● **WHAT IS REQUIRED**: Format the lines from the line with "You are a computer-use" to the line with "pyautogui.click(x=697, y=264)", inclusive, as a JSON list of strings with one string per line and blank lines omitted.

● **INFORMATION PROVIDED**:
++++++++

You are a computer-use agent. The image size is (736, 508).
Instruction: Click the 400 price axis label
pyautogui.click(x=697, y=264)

++++++++

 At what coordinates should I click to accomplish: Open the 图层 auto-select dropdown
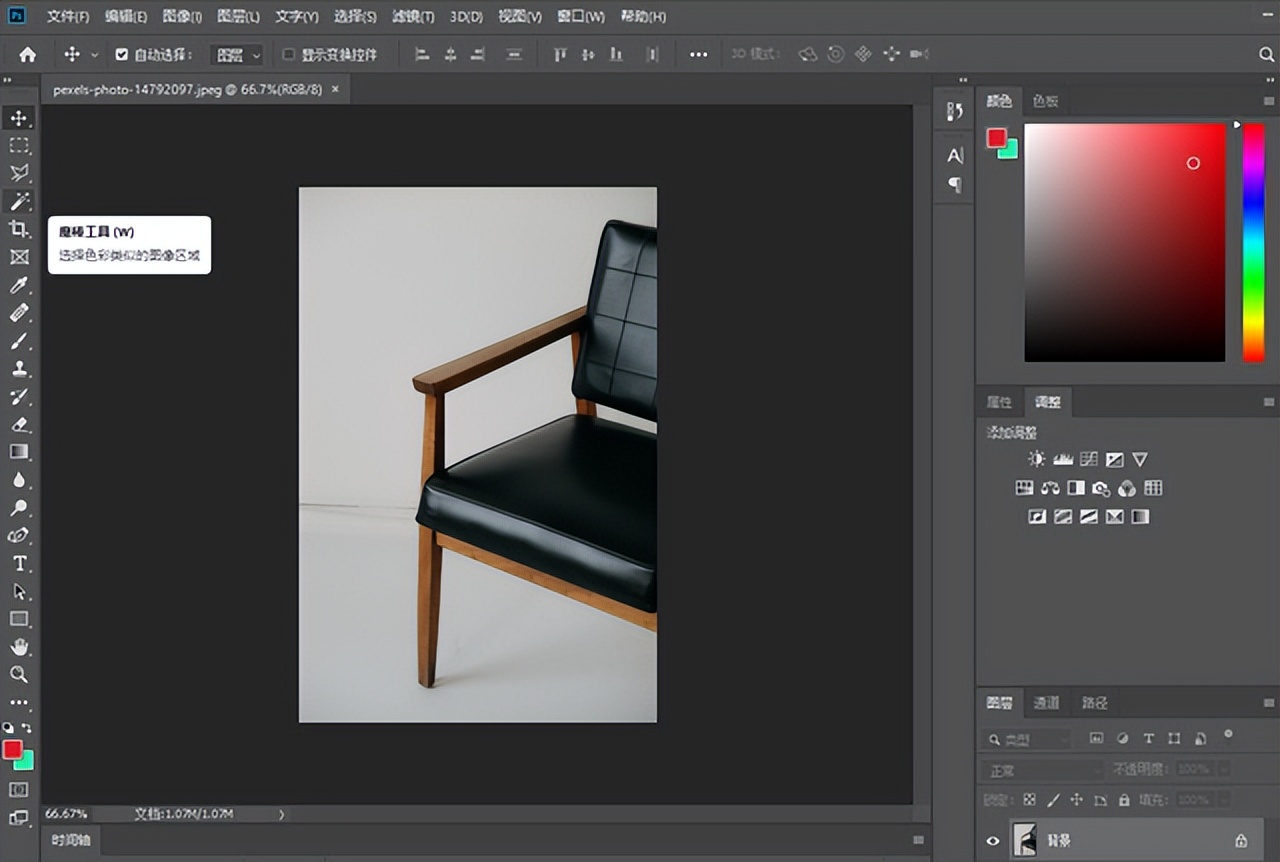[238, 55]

++++++++

● **WRITTEN RESPONSE**:
[
  "You are a computer-use agent. The image size is (736, 508).",
  "Instruction: Click the 400 price axis label",
  "pyautogui.click(x=697, y=264)"
]